I remember reading articles and talking to coworkers 15 years ago about having the right “work-life balance.” In a nutshell, the “work-life balance” of yesteryear was rooted in knowing when to stop concentrating on work so that you don’t miss life’s special moments, which kept things in perspective. Some of us did this better than others, but there was always that feeling that I should be the first in the office and the last to leave. Face-time mattered back then.
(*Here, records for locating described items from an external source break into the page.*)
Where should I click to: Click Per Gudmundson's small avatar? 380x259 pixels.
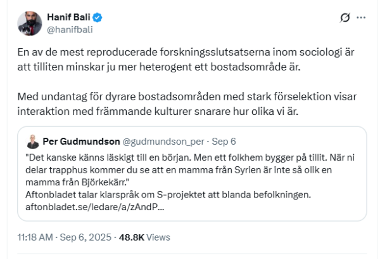(x=32, y=140)
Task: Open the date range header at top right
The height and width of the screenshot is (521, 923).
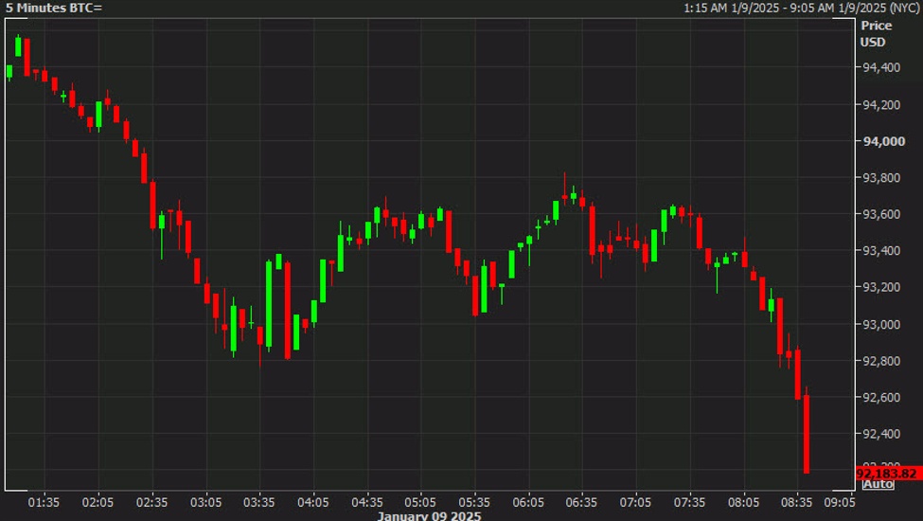Action: click(801, 8)
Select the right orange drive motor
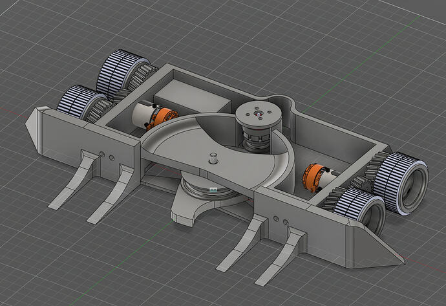Image resolution: width=446 pixels, height=306 pixels. pos(315,177)
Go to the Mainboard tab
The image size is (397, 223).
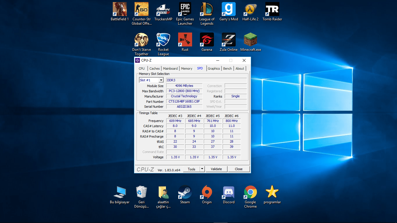(x=170, y=69)
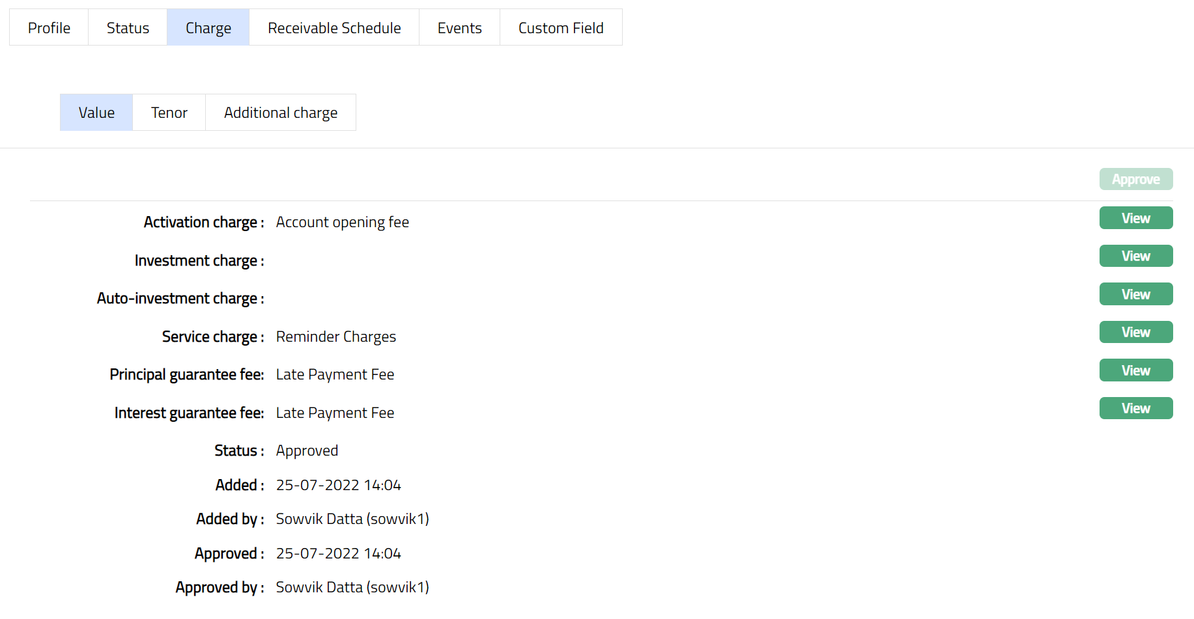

I don’t hear as much about work-life balance as I used to. Why not? I have a theory. I believe it’s not that people don’t value their downtime to attend their kids’ dance recitals or soccer games. Our employees have always valued this. Rather, I think that work-life balance has been replaced with “work-life integration.” That is…never turning work off. I know that it doesn’t sound very healthy or appealing, but maybe the best solution is for us all to “work to live” rather than “live to work.” Let me explain.
With advances in technology, many of our offices are not as valuable as once before. The brick-and-mortar location you have invested heavily in no longer houses your complete collection of talent from 9 a.m.-5 p.m. Your team is likely spread out instead. Does this mean they are less committed if they decide to go for a run at 2 p.m. on a Wednesday? I don’t think so. That time can be made up later and your employees will appreciate the flexibility more than ever. For many small business owners, adopting this mentality has been a competitive advantage for recruiting prime talent. Most larger companies have been slow to understand this, or are scared to.
In this issue, we’ll introduce you to 40 of the most talented students we have in Jacksonville. They are smart, accomplished and hungry to make their mark. Smart employers will recognize that they are also mothers and fathers, and that they have passions and hobbies like the rest of us. Embrace those and unlock the full potential of any employee…and yourself.